__Problem details__
Each line below from the one containing "Biuro (47, 89)" through the one containing "Pokój młodzieżowy (145, 2123)" is to be given again exactly, and no line outside that span.

__Data under study__
########

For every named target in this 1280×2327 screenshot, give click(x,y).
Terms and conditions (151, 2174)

########

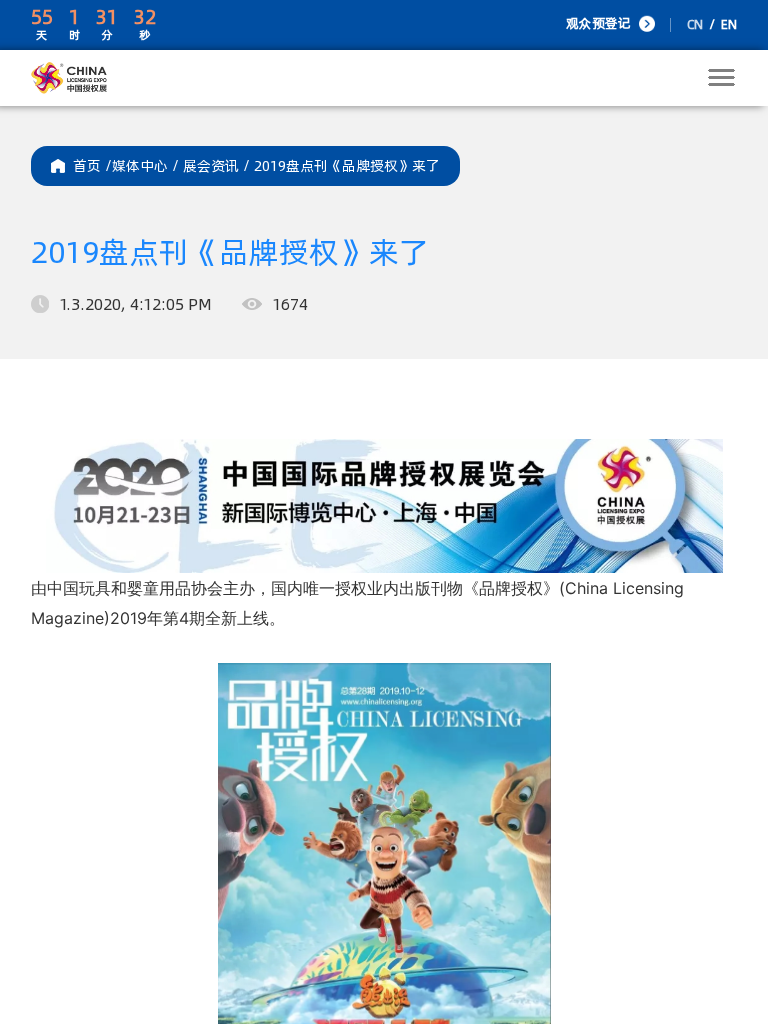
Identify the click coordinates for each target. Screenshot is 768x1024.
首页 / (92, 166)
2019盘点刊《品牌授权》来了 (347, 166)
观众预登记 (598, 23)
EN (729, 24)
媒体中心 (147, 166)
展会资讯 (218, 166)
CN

########

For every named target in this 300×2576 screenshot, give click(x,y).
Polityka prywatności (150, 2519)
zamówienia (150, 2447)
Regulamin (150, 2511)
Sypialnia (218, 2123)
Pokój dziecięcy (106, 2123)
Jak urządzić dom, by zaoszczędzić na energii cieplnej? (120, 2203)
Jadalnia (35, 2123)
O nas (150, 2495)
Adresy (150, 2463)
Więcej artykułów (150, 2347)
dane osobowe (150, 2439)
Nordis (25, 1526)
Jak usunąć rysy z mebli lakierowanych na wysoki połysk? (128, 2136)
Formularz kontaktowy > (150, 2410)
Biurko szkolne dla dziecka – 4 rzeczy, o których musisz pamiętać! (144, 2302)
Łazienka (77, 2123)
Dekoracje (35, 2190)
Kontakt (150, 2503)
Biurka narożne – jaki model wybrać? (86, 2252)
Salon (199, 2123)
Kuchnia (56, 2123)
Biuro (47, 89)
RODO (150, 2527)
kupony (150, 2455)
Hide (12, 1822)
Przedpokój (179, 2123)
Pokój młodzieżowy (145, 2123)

########

__Finished task__
Biuro (47, 89)
RODO (150, 2527)
kupony (150, 2455)
Hide (12, 1822)
Przedpokój (179, 2123)
Pokój młodzieżowy (145, 2123)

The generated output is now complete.